LLe plus grand télescope spatial jamais lancé dans l’espace

Télescope JWST / ©Flickr

JWST, le télescope spatial, bijou de technologie

Le 24 décembre 2021, depuis Kourou, la fusée Ariane 5 emporte dans sa coiffe le James Webb Space Telescope (JWST) pour le mettre sur la route de son orbite lointaine.

Les reports des dates de lancement ont été nombreux depuis 2013 (!) et on sait que le budget a très largement été dépassé (10 milliards d’euros…) ; il n’empêche, ce successeur du télescope Hubble (HST) emporte les énormes attentes des astronomes du monde entier.

Si le HST a un diamètre de 2,4 m, le JWST est équipé d’un miroir segmenté de 6,50 m de diamètre, lui permettant de capter des astres encore beaucoup plus faibles. Mais ce miroir est trop grand pour rentrer dans une fusée Ariane 5.La solution a été de mettre au point un télescope pliable qui se déploiera, un peu à la manière d’une fleur, une fois dans l’espace. La technique est innovante, mais délicate et nous retiendrons tous notre souffle jusqu’à la fin du déploiement du miroir primaire qui s’échelonnera sur deux semaines après le lancement.

Lancement du télescope JWST / ©ESA – https://www.esa.int/Science_Exploration/Space_Science/Webb

Le JWST doit être mis en orbite au point de Lagrange L2, point de stabilité gravitationnel situé à 1,5 million de km de la Terre. Il lui faut plusieurs mois de voyage pour y arriver. Les observations scientifiques commenceront 6 mois après le lancement, précédée d’une période de tests intensifs de tous les instruments.

Point de Lagrange – https://www.jwst.fr

Ses missions

Les thèmes de recherche pour le JWST sont multiples. Ils couvrent la détection des premières phases de formation stellaire et galactique, l’étude des populations stellaires dans l’univers proche, l’imagerie et la spectroscopie des proto-étoiles et des disques proto-planétaires, la détection et la caractérisation des exo-planètes à la recherche de l’origine de la vie, ainsi que l’évolution des galaxies à très grands redshifts (décalage vers le rouge), la détection et le suivi des supernovae lointaines, les relevés de matière noire via des effets de lentilles gravitationnelles…

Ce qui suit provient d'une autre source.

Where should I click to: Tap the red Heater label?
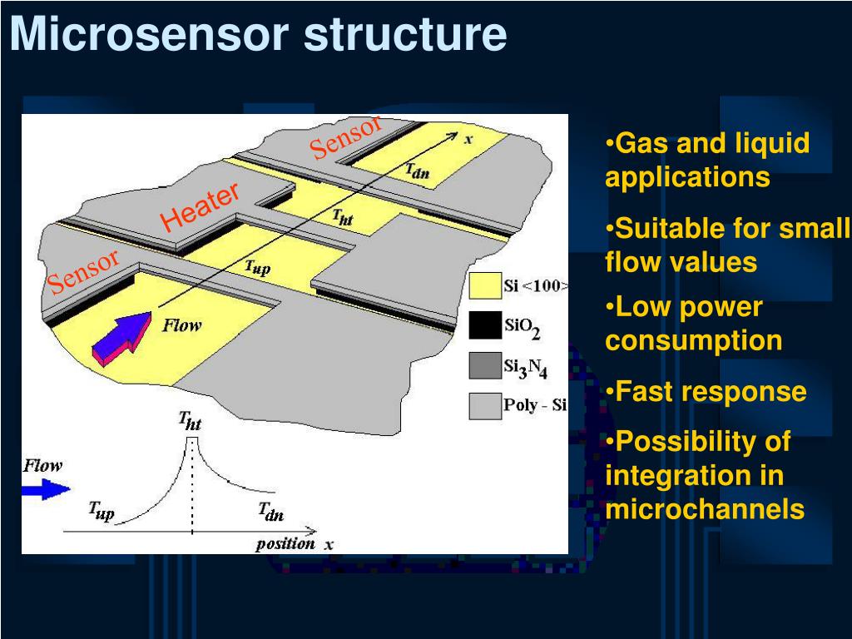click(201, 207)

Le JWST n’observera pas dans le domaine visible. Son domaine est l’infrarouge, de 0,6 à 28 µm, une vaste portion du spectre électromagnétique particulièrement adapté pour étudier les objets froids, poussiéreux et obscurcis de l’Univers. C’est dans ce domaine également que l’on détecte les astres situés à des distances cosmologiques dont le spectre est décalé vers le rouge à cause de l’expansion de l’Univers.

Pour travailler à ces longueurs d’onde, la température du télescope et des instruments doit être très basse, sinon le télescope s’éblouit lui-même ! Dans le vide spatial et protégé par un pare-soleil maintenu en position à l’arrière du télescope par des bras, dépliables eux aussi, le JWST se refroidira progressivement jusqu’à atteindre la température de 40 K (soit -233 °C).

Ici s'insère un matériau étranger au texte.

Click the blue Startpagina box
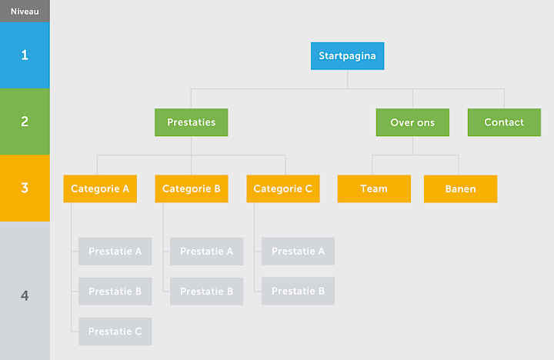click(x=347, y=56)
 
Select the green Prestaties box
click(x=191, y=122)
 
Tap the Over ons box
click(x=412, y=122)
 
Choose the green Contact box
click(x=504, y=122)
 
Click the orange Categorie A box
click(x=100, y=188)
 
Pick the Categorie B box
click(x=192, y=188)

Pour obtenir ce bijou de technologie que représente le télescope et ses instruments, la NASA a travaillé en coopération avec l’Agence Spatiale Européenne (ESA) et l’Agence Spatiale Canadienne (ASC) qui se sont jointes au projet dès 1997. Les collaborations internationales sont fréquentes et fructueuses dans les programmes astronomiques spatiaux ; elles permettent, en tirant profit du meilleur des technologies de chacun des pays, de doter les instruments de performances inouïes.

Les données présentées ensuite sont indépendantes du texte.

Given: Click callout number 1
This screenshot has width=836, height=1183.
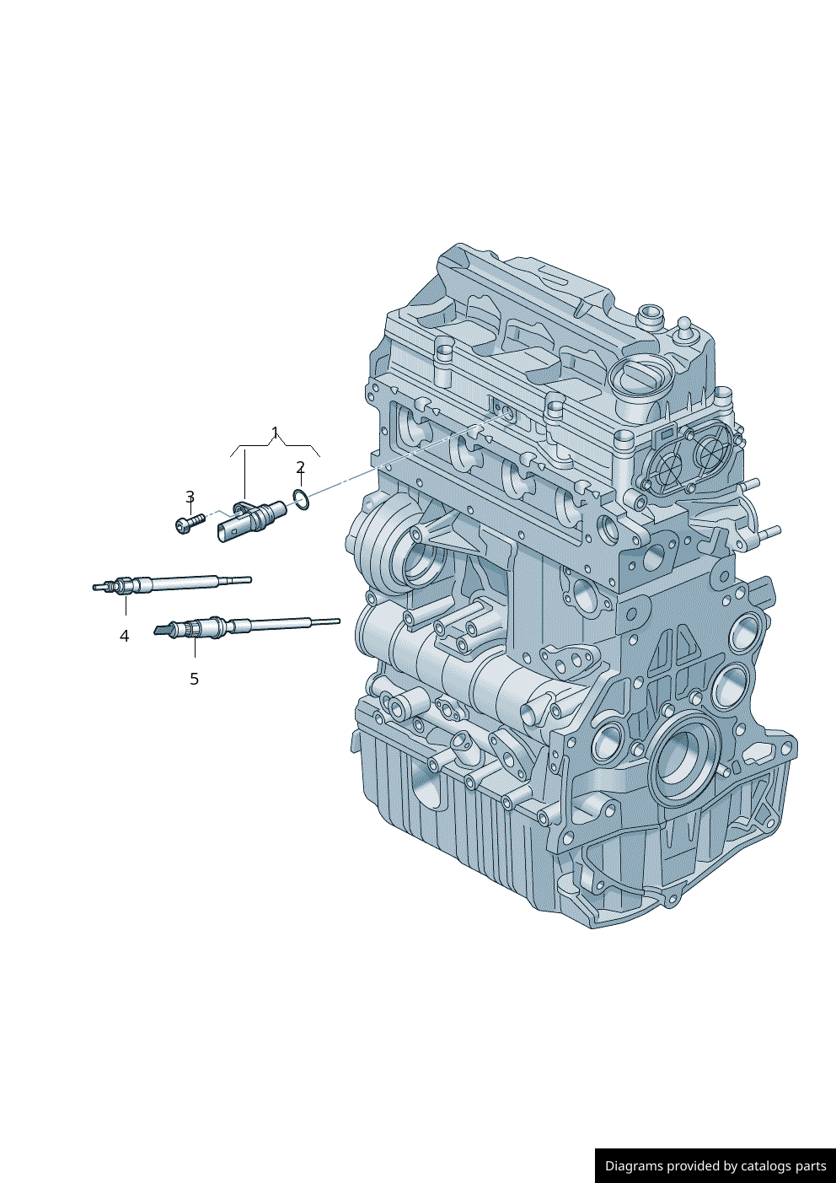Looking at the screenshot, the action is coord(275,433).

Le JWST est équipé de 4 instruments qui bénéficient des développements en technologies de pointe réalisés sur les détecteurs, sur les systèmes de micro-électromécanique, sur les systèmes cryogéniques et bien d’autres encore :

  • NIRSpec : un spectrographe multi-objets travaillant entre 0,6 et 5 µm, qui pourra observer simultanément plus de 100 sources sur un champ de 3 arcmin par 3 arcmin. Le Centre de recherche Astrophysique de Lyon – CRAL a contribué au développement de NIRSpec. Il a été construit pour l’ESA par le consortium Astrium sous la direction de Pierre Ferruit, alors astronome au CRAL et qui est maintenant responsable scientifique du JWST à l’ESA.
  • NIRCam : une caméra fonctionnant dans le proche infrarouge (0,6 et 5 µm) est l’imageur principal du JWST. Elle a été construite à l’Université d’Arizona et le Centre de Technologie de Pointe Lockheed Martin. NIRCam sera également utilisée comme analyseur de front d’onde pour la délicate tâche de contrôle de l’alignement et du phasage du miroir primaire du JWST.
  • MIRI est l’instrument du JWST qui observera dans l’infrarouge thermique, c’est-à-dire entre 5 et 28 µm. MIRI a été réalisé par un consortium européen, sous l’égide de l’ESA, avec une participation française via le CNES. MIRI a quatre modes d’observation différents : imagerie, coronographie, spectroscopie à basse résolution et spectroscopie à intégrale de champ à moyenne résolution. La partie MIRIm (incluant imageur, coronographes et spectrographe de basse résolution) a été conçue et réalisée par le CEA-Saclay. L’autre partie MRS (spectrographie IFU de moyenne résolution) a été développée par UK Astronomy Technology Center et l’Université d’Arizona.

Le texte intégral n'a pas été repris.